[Excerpted records]:
[Begin]

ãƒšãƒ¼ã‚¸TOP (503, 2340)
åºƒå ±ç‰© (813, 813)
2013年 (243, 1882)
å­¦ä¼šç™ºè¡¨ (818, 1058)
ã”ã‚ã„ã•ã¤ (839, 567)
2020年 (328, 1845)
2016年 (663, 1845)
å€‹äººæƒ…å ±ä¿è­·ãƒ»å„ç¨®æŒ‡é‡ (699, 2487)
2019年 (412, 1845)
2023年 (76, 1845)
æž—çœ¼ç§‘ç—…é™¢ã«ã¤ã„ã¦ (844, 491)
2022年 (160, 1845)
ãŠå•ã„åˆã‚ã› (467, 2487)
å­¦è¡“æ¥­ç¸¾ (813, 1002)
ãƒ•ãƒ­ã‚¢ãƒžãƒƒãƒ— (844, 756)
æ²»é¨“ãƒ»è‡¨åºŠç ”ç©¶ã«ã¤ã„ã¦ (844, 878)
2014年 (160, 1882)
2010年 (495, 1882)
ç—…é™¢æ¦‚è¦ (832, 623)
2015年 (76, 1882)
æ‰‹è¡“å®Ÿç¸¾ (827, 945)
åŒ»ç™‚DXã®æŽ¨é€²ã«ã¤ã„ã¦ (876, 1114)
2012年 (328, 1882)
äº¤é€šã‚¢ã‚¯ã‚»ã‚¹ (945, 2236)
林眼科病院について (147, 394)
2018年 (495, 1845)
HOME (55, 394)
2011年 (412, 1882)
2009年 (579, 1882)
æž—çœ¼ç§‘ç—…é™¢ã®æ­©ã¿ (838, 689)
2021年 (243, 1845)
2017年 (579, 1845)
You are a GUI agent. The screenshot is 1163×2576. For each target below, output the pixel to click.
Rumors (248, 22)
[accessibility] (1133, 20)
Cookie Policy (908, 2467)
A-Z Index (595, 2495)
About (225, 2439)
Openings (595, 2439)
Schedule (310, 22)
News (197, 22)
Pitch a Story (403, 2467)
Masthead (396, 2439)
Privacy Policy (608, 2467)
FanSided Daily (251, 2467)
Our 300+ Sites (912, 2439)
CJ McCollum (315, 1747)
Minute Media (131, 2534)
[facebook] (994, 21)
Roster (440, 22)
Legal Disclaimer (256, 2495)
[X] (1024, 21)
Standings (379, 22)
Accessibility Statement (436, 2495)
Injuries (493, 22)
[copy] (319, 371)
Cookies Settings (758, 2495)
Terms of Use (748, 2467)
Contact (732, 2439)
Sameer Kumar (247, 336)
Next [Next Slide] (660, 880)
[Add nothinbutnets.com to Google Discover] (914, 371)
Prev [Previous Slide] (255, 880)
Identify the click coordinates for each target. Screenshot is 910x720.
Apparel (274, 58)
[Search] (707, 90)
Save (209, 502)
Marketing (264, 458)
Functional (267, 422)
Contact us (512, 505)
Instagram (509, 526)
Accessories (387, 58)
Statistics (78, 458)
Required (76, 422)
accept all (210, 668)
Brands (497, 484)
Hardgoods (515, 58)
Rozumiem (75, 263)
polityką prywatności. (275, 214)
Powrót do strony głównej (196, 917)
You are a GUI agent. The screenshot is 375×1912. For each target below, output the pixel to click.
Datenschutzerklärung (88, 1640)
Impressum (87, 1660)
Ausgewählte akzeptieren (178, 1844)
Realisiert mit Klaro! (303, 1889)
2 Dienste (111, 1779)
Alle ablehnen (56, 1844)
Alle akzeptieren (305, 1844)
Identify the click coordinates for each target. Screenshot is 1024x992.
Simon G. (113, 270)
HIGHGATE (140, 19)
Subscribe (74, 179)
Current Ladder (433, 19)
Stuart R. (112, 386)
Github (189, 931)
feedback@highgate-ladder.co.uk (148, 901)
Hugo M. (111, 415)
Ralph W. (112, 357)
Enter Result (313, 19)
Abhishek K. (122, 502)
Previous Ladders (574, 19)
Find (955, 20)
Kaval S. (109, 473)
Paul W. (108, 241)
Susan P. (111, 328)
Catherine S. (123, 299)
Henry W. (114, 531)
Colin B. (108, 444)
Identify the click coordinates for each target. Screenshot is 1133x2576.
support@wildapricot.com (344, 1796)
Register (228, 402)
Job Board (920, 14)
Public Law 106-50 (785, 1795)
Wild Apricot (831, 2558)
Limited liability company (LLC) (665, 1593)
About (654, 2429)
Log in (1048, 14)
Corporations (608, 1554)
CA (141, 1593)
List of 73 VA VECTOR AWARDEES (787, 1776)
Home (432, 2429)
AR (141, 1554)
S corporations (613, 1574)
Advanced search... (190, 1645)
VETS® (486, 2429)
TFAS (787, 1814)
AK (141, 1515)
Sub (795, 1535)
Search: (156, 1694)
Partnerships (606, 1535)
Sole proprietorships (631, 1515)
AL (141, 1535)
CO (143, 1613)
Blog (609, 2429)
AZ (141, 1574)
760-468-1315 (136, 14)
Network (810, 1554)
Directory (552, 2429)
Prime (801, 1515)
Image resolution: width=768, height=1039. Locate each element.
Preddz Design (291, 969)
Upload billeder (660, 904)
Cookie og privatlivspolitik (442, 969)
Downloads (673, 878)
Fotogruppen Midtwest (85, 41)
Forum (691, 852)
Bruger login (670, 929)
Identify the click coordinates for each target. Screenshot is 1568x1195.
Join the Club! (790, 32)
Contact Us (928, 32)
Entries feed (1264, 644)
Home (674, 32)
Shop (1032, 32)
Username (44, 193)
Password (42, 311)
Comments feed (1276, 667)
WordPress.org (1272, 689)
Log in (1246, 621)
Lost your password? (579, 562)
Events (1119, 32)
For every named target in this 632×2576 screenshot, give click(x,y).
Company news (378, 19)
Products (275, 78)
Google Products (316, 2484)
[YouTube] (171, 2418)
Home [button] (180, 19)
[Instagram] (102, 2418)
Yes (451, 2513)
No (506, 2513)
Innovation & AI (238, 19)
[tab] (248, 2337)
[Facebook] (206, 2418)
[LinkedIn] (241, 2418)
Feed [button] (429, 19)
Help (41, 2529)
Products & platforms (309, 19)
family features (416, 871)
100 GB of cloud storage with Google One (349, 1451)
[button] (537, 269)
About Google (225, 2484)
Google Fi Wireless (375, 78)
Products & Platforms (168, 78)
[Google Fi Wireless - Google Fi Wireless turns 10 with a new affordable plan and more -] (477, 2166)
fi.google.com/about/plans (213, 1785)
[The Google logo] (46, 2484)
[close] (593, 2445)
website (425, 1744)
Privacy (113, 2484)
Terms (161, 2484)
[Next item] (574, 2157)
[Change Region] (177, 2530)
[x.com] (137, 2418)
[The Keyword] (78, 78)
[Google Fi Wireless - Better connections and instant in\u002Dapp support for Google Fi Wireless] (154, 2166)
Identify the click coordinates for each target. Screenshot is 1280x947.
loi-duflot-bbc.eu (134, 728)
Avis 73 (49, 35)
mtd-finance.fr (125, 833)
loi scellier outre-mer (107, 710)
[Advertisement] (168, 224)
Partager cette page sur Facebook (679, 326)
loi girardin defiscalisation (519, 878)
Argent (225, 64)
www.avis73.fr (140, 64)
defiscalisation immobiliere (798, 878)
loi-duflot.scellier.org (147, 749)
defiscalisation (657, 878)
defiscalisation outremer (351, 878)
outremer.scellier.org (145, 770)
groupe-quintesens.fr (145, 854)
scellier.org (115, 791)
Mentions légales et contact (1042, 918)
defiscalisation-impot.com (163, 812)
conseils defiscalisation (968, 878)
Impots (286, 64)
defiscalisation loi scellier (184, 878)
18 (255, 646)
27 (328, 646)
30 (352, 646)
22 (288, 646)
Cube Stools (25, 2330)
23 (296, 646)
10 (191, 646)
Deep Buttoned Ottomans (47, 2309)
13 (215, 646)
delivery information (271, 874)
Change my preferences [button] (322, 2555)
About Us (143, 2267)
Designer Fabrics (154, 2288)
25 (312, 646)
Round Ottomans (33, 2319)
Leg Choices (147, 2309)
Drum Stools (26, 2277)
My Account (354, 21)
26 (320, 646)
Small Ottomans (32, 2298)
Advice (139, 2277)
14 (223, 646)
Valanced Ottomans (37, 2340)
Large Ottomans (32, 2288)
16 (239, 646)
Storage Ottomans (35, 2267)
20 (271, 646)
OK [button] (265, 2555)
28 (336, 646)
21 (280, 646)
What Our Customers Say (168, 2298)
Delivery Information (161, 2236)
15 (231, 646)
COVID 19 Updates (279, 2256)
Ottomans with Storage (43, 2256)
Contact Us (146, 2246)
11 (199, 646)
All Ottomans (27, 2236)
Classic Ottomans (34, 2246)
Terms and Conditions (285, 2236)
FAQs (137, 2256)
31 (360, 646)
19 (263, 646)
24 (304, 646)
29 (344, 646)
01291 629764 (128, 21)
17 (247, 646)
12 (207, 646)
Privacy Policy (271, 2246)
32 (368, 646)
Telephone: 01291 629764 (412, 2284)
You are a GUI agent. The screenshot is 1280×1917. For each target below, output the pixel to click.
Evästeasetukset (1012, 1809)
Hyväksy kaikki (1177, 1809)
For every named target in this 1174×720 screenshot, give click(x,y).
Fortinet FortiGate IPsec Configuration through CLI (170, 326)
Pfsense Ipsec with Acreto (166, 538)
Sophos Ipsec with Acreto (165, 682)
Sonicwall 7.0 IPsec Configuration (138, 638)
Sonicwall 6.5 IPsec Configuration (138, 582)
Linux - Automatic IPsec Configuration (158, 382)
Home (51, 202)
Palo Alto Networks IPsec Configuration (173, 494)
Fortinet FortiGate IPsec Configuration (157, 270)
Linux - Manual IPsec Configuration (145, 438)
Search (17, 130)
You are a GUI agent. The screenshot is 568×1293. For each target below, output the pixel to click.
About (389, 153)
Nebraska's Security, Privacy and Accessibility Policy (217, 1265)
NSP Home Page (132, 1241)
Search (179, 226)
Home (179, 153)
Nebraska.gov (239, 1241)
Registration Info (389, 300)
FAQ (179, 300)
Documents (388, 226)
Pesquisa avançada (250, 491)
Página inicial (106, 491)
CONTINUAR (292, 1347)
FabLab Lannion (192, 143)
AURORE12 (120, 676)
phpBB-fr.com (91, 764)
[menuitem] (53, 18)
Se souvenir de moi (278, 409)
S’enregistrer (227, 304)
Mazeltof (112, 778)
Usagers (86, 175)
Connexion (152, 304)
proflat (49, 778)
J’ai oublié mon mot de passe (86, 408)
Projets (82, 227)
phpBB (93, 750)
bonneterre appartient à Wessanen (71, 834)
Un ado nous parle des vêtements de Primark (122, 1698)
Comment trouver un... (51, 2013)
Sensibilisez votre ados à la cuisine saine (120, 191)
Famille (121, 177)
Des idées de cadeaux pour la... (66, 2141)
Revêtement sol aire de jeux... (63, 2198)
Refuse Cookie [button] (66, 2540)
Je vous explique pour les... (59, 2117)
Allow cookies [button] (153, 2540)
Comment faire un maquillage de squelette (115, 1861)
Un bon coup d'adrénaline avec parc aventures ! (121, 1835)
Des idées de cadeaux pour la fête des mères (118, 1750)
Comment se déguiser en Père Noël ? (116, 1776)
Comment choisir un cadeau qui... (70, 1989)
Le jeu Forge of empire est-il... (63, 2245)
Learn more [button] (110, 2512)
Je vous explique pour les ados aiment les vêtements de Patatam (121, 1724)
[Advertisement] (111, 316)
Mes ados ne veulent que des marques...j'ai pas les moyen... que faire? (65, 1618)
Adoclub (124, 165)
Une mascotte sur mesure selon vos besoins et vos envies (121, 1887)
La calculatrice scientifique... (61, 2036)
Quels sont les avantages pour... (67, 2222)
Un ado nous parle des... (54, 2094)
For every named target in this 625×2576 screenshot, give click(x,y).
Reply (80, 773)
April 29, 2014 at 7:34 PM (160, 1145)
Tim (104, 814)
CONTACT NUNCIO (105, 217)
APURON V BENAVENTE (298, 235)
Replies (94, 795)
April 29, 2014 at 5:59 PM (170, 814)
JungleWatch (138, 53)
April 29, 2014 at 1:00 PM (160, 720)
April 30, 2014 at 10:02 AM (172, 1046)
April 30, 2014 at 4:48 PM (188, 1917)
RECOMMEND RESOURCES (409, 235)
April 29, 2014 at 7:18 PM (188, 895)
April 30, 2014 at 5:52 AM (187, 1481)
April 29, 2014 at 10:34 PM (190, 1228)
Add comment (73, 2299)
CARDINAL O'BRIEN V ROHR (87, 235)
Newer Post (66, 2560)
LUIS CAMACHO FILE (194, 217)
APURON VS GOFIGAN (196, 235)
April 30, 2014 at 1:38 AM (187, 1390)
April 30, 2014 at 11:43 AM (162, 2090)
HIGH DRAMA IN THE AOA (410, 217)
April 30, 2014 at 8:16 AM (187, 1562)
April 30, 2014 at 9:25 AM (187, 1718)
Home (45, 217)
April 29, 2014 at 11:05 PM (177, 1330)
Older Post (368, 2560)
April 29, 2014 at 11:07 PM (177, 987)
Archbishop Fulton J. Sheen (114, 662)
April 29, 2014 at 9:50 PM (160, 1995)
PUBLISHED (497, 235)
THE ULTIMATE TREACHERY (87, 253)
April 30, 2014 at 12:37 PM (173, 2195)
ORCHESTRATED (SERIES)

[End]

[Requirement]:
Render the items from the line containing "loi girardin defiscalisation (519, 878)" through the line containing "22 (288, 646)" as a numbered list, leaving out any blank lines.

[Full answer]:
1. loi girardin defiscalisation (519, 878)
2. Argent (225, 64)
3. www.avis73.fr (140, 64)
4. defiscalisation immobiliere (798, 878)
5. loi-duflot.scellier.org (147, 749)
6. defiscalisation (657, 878)
7. defiscalisation outremer (351, 878)
8. outremer.scellier.org (145, 770)
9. groupe-quintesens.fr (145, 854)
10. scellier.org (115, 791)
11. Mentions légales et contact (1042, 918)
12. defiscalisation-impot.com (163, 812)
13. conseils defiscalisation (968, 878)
14. Impots (286, 64)
15. defiscalisation loi scellier (184, 878)
16. 18 (255, 646)
17. 27 (328, 646)
18. 30 (352, 646)
19. 22 (288, 646)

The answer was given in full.